As we reported two weeks ago, economic growth in India has fallen by half this year, from 8.1 percent in the first quarter of the year to 4.5 percent in the third, as more borrowers and lenders default and the credit crisis deepens.
The nation’s 2019 GDP will be the lowest in five years.
The impact is hardest on poor families and small businesses, many of which never recovered from the government’s chaotic tax scheme and its 2016 decision to outlaw and replace many denominations of existing paper money. The move was meant to curb the informal, or “shadow” economy, on which hundreds of millions of low-income Indians depend.
Partly as a result, after hitting a 45-year high unemployment rate of 6.1 percent in 2016, the share of Indians without work jumped to 8.5 percent in October this year. The combined number of Indians now employed or looking for work is down 6 percent.

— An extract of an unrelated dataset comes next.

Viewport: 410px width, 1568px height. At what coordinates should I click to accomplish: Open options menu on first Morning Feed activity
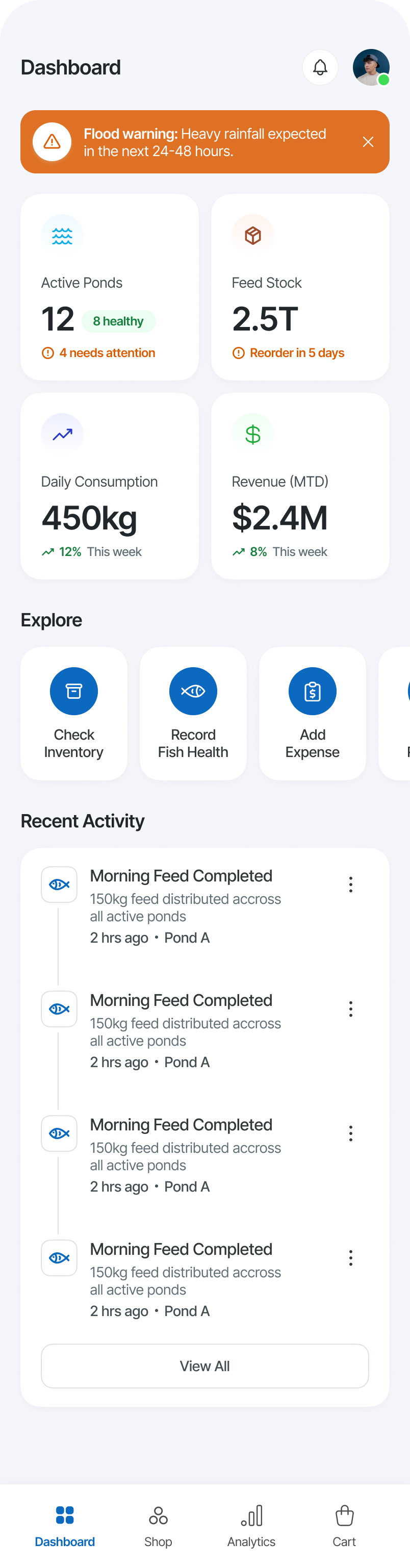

TREND FORECAST: As Gerald Celente has long stated, “When all else fails, they take you to war.”
As India’s economy continues to slow, its government has taken destabilizing political measures that have redirected public concerns.
This past August, India revoked Kashmir’s semi-autonomous status and then deployed thousands of additional troops to crackdown on any resistance.
Both Pakistan and India, two nuclear-armed nations, claim territorial rights in the divided region, which is over 97 percent Muslim.
Now, as detailed in our Geopolitical Update, India is erupting in violence following its new Citizenship Amendment Act, which opponents claim is discriminatory and part of a “Hindu nationalist” agenda to marginalize the nation’s 200 million Muslim minority.
We forecast that violence will escalate and India’s economy will continue to retract as the global slowdown gains speed.
In addition, war tensions between Pakistan and India over the Kashmir crisis – most of which the western world is obvious to – will worsen.